• _About this task_:
Reproduce from the records below, with no pictures, exactly the lines between the one containing "Task: Click the 23 MAGGIO post date" and the one containing "Image resolution: width=500", inclusive.

• _Excerpted data_:
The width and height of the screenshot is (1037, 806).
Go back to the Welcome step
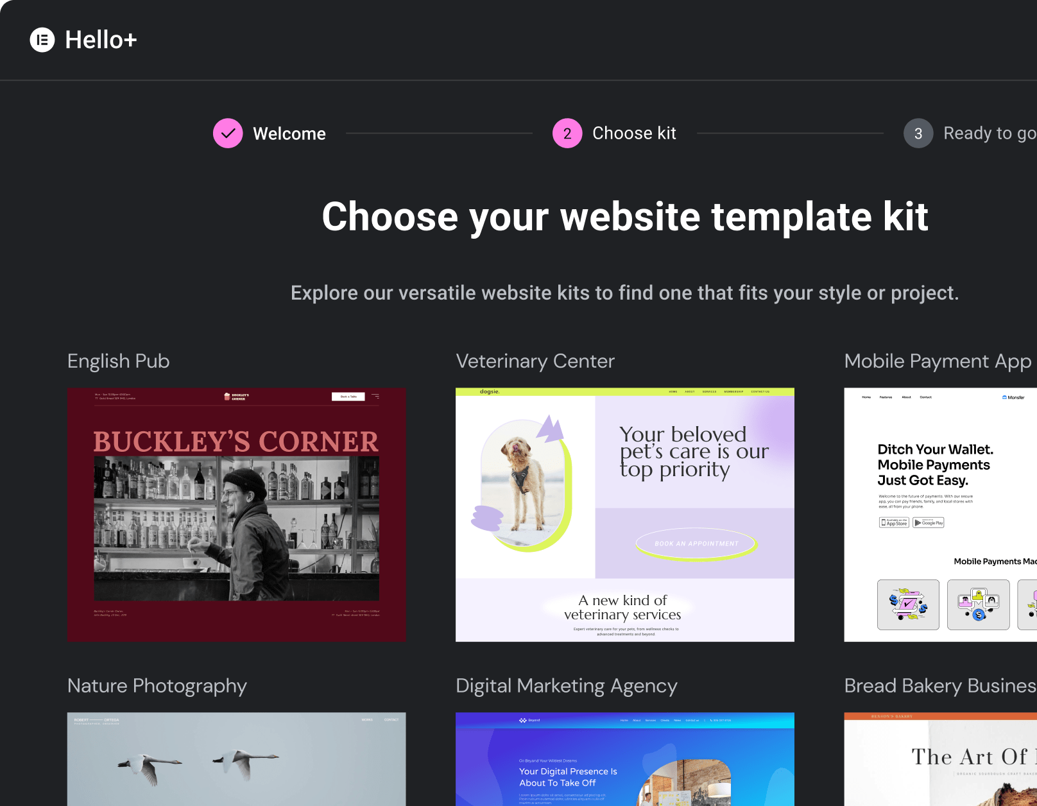tap(289, 133)
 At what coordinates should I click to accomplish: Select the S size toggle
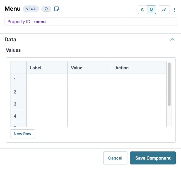pos(142,10)
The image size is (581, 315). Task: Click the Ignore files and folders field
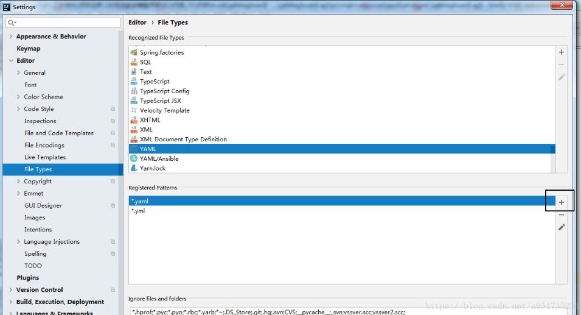(341, 311)
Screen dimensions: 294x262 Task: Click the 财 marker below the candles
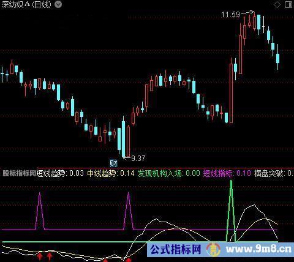[x=113, y=163]
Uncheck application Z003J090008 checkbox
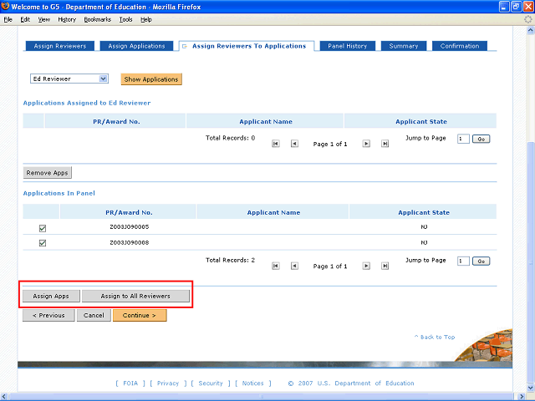Screen dimensions: 535x401 click(x=43, y=243)
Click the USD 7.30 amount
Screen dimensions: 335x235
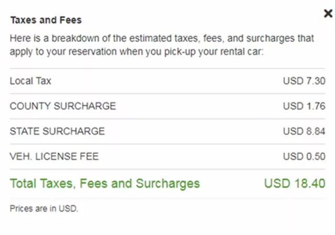click(x=304, y=81)
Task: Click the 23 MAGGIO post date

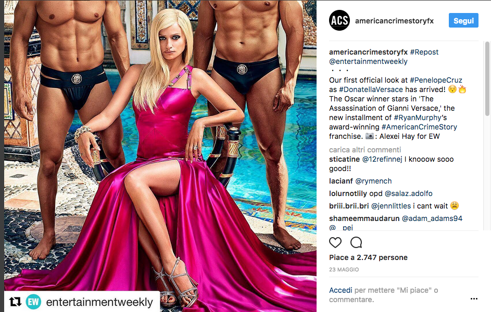Action: (x=344, y=269)
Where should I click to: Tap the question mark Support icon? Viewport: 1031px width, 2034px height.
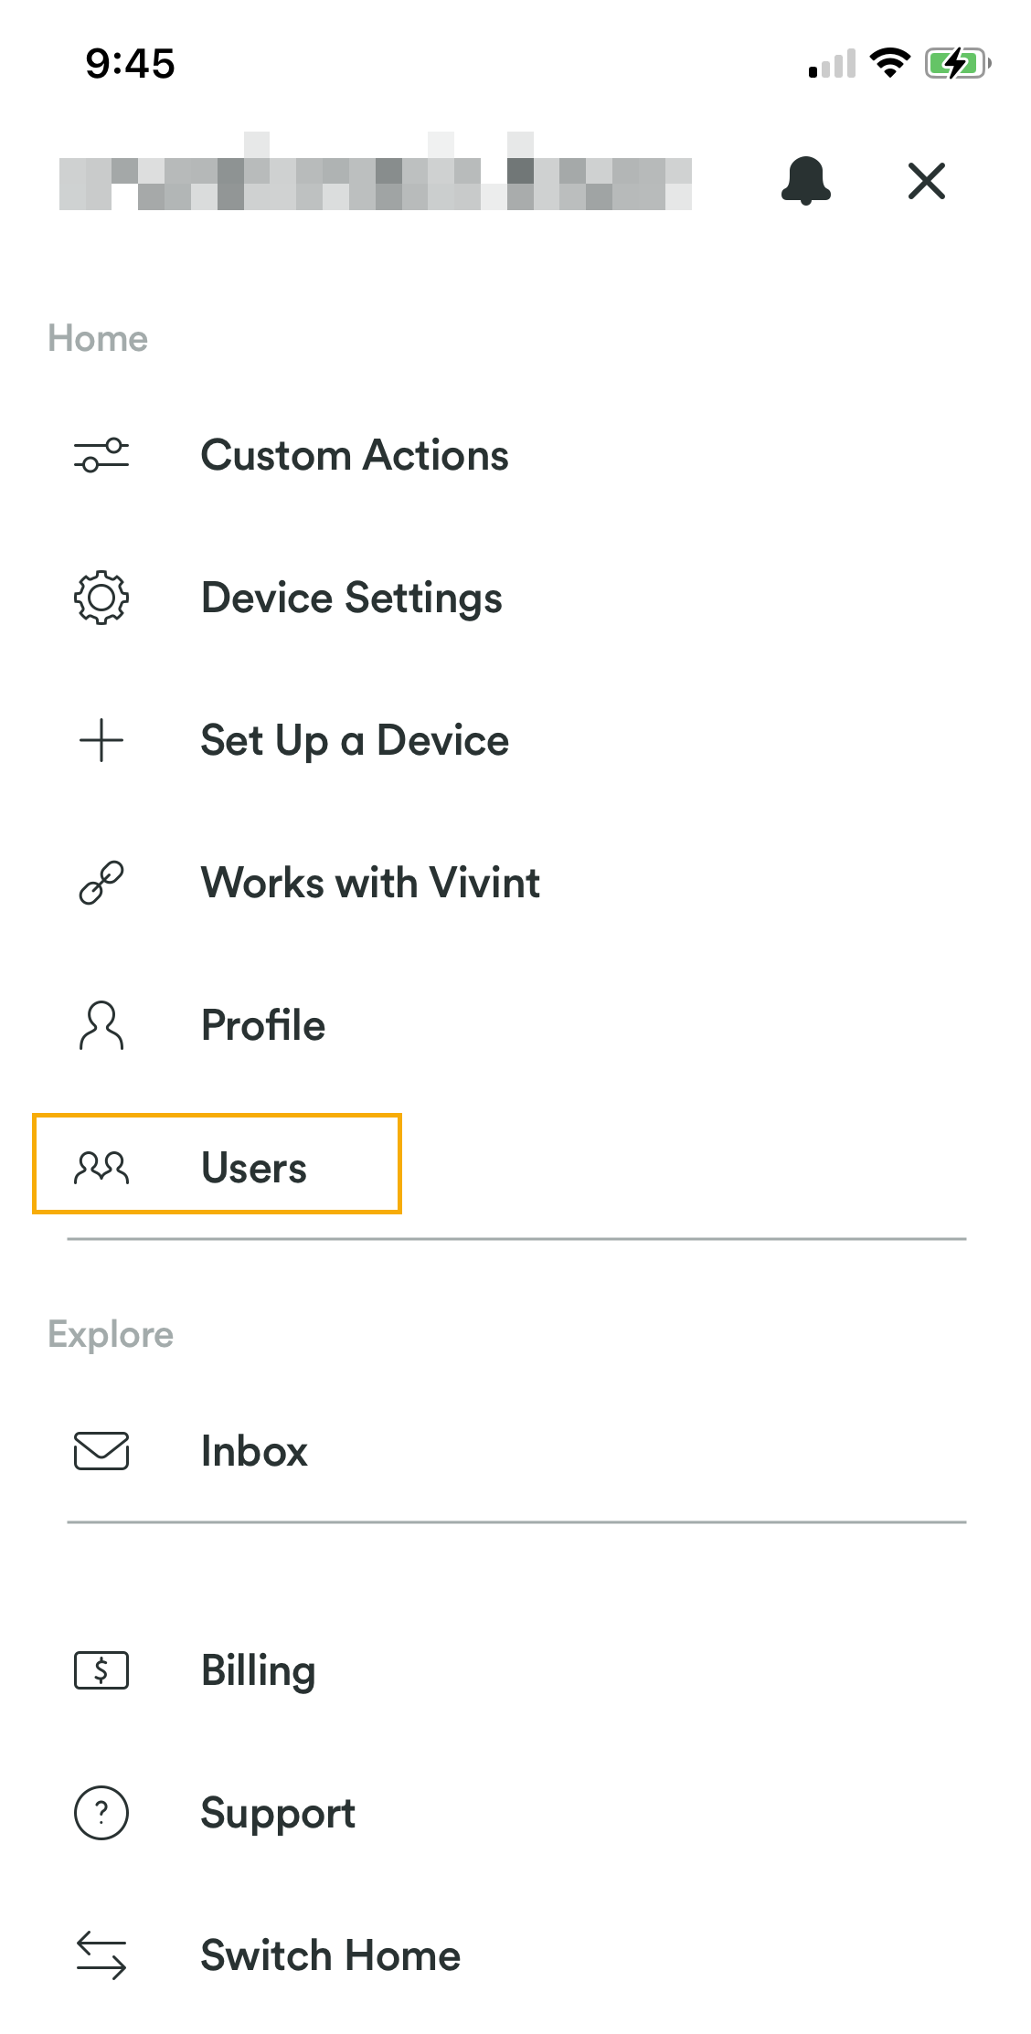click(x=101, y=1813)
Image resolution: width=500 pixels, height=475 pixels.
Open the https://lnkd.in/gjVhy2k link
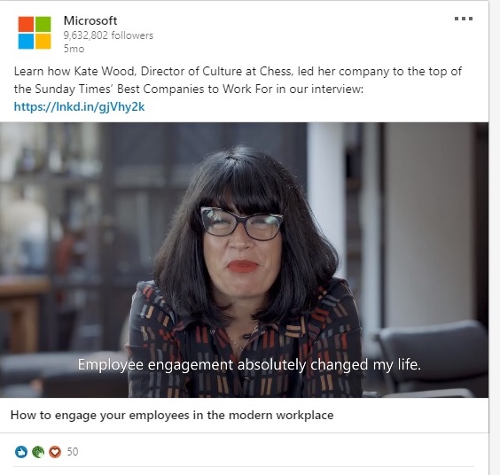point(79,107)
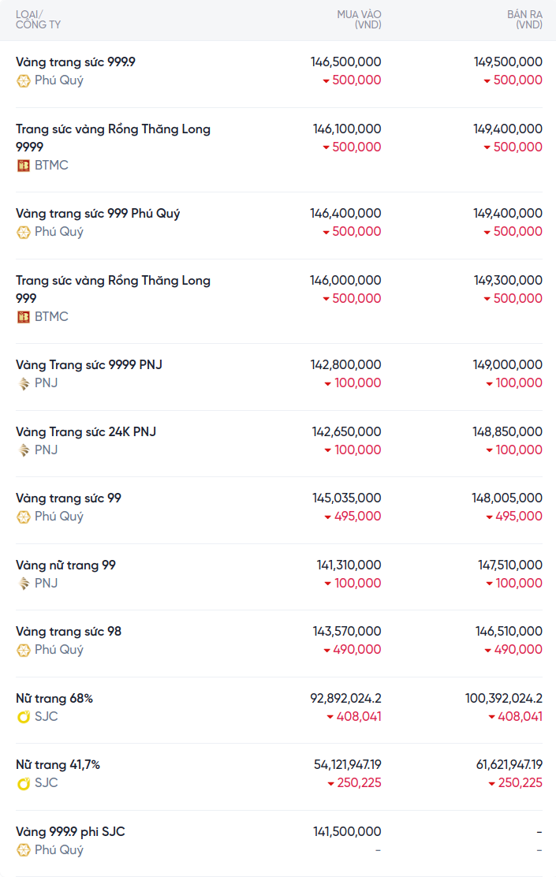Click the 149,500,000 selling price
The width and height of the screenshot is (556, 877).
508,62
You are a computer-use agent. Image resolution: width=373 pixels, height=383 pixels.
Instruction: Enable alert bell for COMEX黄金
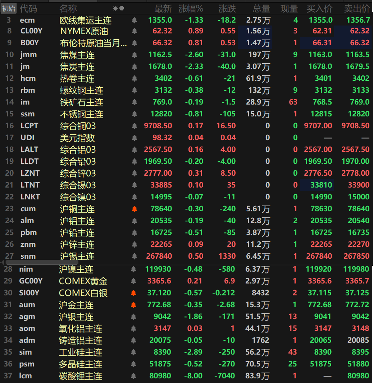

• _Answer section_:
Task: Click the 23 MAGGIO post date

Action: (x=344, y=269)
Where should I click to: Tap the question mark Support icon? Viewport: 1031px width, 2034px height.
click(x=101, y=1813)
Image resolution: width=500 pixels, height=475 pixels.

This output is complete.